Of Julia Randall's rejection of the tradition's separation from (and assumed superiority over) nature, Marilyn Hacker writes: “I have read few contemporary poets whose love and attention for the natural world so clearly integrated and included the thinking human creature, and human artifact, especially language, with that world (“The Trees Win Every Time,” Unauthorized Voices, 2010). In the clarifying words of Randall herself, “the poet's job, strangely enough, is to ‘unwrite’ by going back to the beginning; to make such speech as we have faithful to ‘things as they are’ rather than to our arrangements of them; to make language live by confronting things with the ‘innocent’ mind of an Adam, by naming them to themselves afresh through the powers of that mind which is somehow continuous with them.” (“Genius of the Shore: The Poetry of Howard Nemerov” by Julia Randall in The Sounder Few: Essays from the Hollins Critic, eds.

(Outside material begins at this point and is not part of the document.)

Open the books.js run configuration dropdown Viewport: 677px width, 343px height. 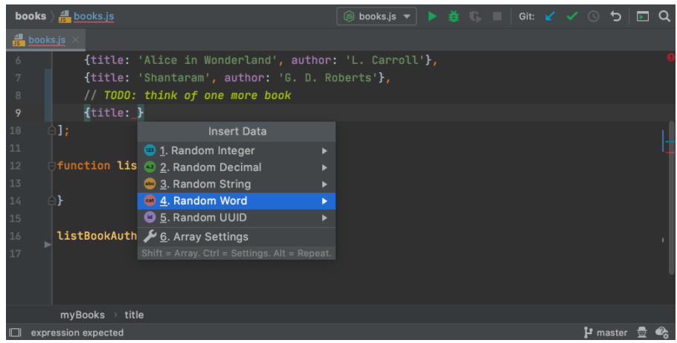tap(377, 16)
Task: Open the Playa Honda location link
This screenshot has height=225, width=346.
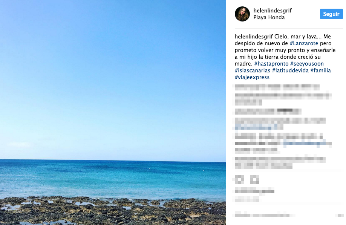Action: tap(269, 17)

Dillard, Garrett, Moore, Athens, GA, U of Georgia Press, 1971, p. 345)

=== Critical commentary ===

John Dorsey of the Baltimore Sun described her as "one of the most intellectual poets of the 20th century."

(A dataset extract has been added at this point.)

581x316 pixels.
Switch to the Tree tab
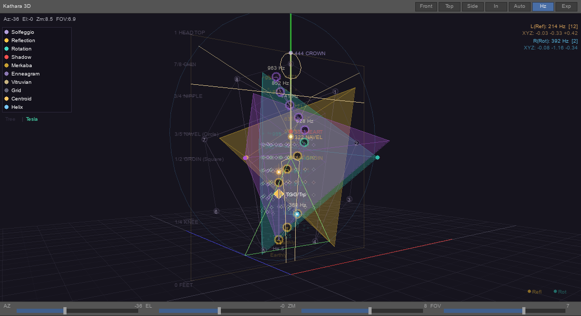(x=9, y=119)
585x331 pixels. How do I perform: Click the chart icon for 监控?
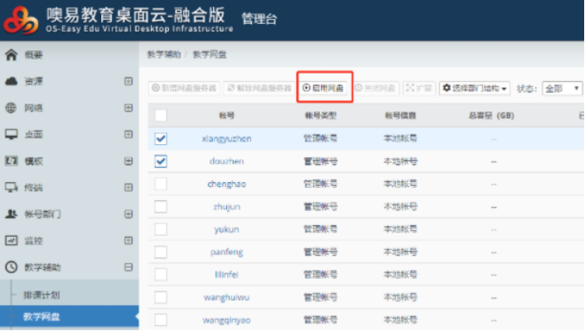pos(12,240)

Moira Egan said, "Her poetry is lean and spare.... She used a quiet care to describe the landscape of Maryland and the interior landscape of her own memory, her sense of loss and her own mortality."

== Poetry collections ==

- The Solstice Tree (Contemporary Poetry: Baltimore, MD, 1952)
- Mimic August (Contemporary Poetry: Baltimore, MD, 1960)
- The Puritan Carpenter (University of North Carolina Press: Raleigh, NC, 1965)
- Adam's Dream (Alfred A. Knopf: New York, NY, 1969)
- The Farewells (Elpenor Books: Chicago, IL, 1981)
- Moving in Memory (Louisiana State University Press: Baton Rouge, LA, 1987)
- The Path to Fairview, New and Selected Poems (Louisiana State University Press: Baton Rouge, LA, 1992)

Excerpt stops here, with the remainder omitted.